ABOUT: THE WORD COFFEE
NARRATIVE : THE WORD COFFEE
Another landscape.

Time, encounters, and words that should not have existed.
For a very long time, I wandered through a space covered in gray, devoid of color. Countless fragments were scattered there, most of them broken. My breathing became shallow, and my senses were fading; to escape this suffering, I repeatedly thought only of disappearing, day after day.
That illness would not allow my existence.
The gray space was transforming into darkness.
Standing on a fragile, crumbling boundary, just as I was about to gaze into the abyss, I caught a faint glimpse of color among the scattered fragments. I had to gather them before everything was engulfed in darkness.
I spent such a long time, so long that my memories became vague, continuously collecting those colorful fragments. When I finally looked up, I realized that the gray space, which had been turning into darkness, had transformed into a landscape full of color.
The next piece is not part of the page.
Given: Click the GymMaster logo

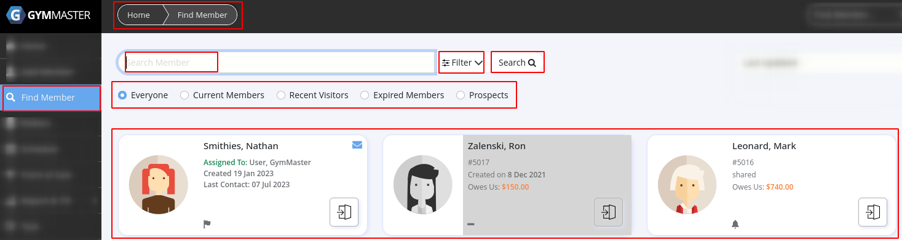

Those colorful fragments were deeply ingrained, forgotten pieces of words from my memory.
I realized that everything that had happened until then was connected, and I felt the inevitability of this flow.

Among the fragments scattered in the gray space, there was a vivid amber color and a fragment containing many words.
More than a decade ago, before I got lost in the gray space, I encountered Specialty Coffee on a chilly autumn evening. It was a deeply memorable encounter with a transparent, vibrant amber liquid, completely different from the coffee I had tasted since childhood.
Without that event, which instantly changed my perception of coffee—which until then had been merely a hobby I hadn't given much thought to—and became the trigger for me to delve into its profound world, it would not have existed among the colorful fragments in the gray space. Nor would I exist today as a purveyor of coffee.
Even the slightest incidents chain together unconsciously, influencing each other, and becoming their own colors and landscapes.
For me, the key to the entrance of a new world born from such a small trigger was that single cup of coffee I tasted on that chilly autumn evening.
Even if I were to be engulfed by the gray space again, I would no longer be lost. For there, the colorful fragments and the many words they contain certainly exist.
Going forward, I hope to continue weaving this sentiment, sometimes even beyond words.
So that the words, and their breath, will never be lost.